55 percent of Americans want to see the subsidies stopped.
via Think Progress Green
Thx to Justin Bacon
해리포터와 마법사의 돌 자막 다운로드
Transportation, not electricity, is the source of oil’s importance: since the 1970s, the U.S. has weaned its power sector off of oil 다운로드. Today only one percent of U.S. electricity is generated from oil and only one percent of U.S. oil demand is due to electricity generation. Thus expansion of electricity generation from solar, wind, nuclear, and other power sources will not serve to displace oil in any perceptible manner 다운로드. Plug in an electric vehicle today and 99% of the electricity its battery is charged with will not be generated from oil.

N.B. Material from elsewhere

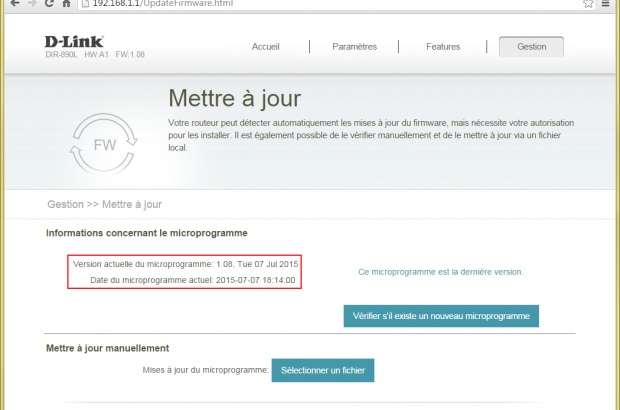
Task: Click the page icon in address bar
Action: 84,4
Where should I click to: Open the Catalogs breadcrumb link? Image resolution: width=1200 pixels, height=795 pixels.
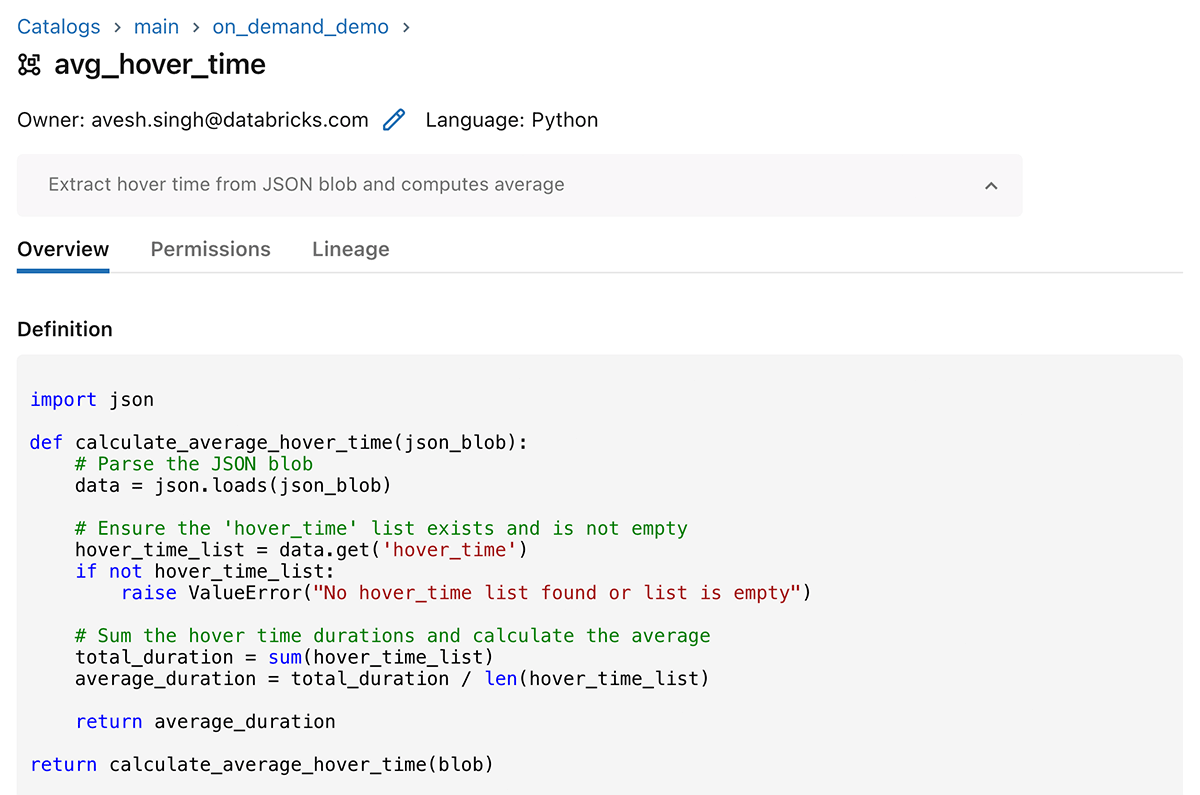59,27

via United States Energy Security Council
Thx to Steven Witt
Keep reading – California launches a statewide network of charging stations for electric vehicles
The following chart shows U.S. petroleum and gasoline usage for the same three-month period (Dec-Feb) going back to 1992.
Note that petroleum usage is back to 1995 levels, and gasoline usage is back to 2001 윤고딕 서체 다운로드.
Chart via Global Economic Analysis – (thx to Steven Witt for the tip)
This graph highlights a continuing U.S 웃음소리 효과음 다운로드. trend where oil imports have also dropped to 13 year lows, and we are importing less than half of our oil 다운로드.